In the published case Hjerstedt v. City of Sault Ste. Marie (COA Docket No. 358803) a unanimous Court of Appeals panel ruled the staff manual exemption does not apply to a city's use of force policy.
A previous Court of Appeals panel already ruled that an unredacted policy must be disclosed under FOIA, but the Supreme Court considered the case and remanded it for further consideration.
Specifically, first the trial court and then the Court of Appeals, considered if a staff manual exemption applied to a police agency's use of force policy.
The trial court ruled the staff manual exemption applied, and the Court of Appeals reversed that decision last Thursday.
State law does allow public records of a law enforcement agency to be withheld if the documents would "reveal the contents of staff manuals provided for law enforcement officers or agents."
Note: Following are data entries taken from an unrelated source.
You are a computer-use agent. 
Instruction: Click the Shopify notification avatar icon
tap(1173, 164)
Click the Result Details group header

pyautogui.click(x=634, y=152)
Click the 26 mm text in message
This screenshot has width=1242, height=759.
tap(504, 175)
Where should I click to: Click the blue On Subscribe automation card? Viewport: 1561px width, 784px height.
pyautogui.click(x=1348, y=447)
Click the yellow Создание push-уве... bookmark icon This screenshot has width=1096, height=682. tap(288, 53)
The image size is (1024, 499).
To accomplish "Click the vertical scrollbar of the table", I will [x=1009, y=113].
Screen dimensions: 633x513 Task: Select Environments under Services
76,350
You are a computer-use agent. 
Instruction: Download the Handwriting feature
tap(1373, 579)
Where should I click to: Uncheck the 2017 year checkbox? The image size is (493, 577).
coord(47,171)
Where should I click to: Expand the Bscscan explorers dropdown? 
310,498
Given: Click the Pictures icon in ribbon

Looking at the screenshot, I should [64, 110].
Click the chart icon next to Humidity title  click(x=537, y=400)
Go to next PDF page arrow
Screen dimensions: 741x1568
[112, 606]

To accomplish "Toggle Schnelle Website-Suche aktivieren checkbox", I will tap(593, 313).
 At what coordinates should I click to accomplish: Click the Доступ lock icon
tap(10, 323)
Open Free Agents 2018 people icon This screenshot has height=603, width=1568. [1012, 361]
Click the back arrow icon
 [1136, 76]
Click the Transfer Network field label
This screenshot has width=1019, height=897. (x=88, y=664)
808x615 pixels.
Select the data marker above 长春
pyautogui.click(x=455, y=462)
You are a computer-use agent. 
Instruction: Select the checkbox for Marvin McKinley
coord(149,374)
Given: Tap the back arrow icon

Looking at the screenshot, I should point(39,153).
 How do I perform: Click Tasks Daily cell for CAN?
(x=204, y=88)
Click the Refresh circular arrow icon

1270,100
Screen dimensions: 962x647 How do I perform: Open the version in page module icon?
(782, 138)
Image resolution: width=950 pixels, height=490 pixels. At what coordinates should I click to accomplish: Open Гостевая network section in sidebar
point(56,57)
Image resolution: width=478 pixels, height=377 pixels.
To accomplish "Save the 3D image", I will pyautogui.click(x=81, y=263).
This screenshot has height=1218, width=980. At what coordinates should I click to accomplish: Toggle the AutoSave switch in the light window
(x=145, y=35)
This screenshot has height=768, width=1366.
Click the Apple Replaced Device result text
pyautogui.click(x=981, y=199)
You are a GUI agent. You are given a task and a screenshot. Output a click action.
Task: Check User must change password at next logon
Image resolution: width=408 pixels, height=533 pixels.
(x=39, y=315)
The Court of Appeals, however, ruled the term "'staff manual' was intended to be used synonymously with terms such as 'employee handbook' and be limited to tools provided to employees to outline terms of employment, internal employment-related procedures, and, at times, workplace policies."
In this case, the use of force policy was a general order, the court ruled.
"The city's use-of-force policy is contained in a stand-alone general order that does not fit within this definition and thus was not exempt from disclosure under subparagraph (s)(vi)," the ruling said.
The court did not rule on this issue. In a footnote, the ruling said it was unlikely the city would have been able to establish that "the public's interest in nondisclosure outweighed the public's interest in disclosure of the unredacted portions of the use of force policy."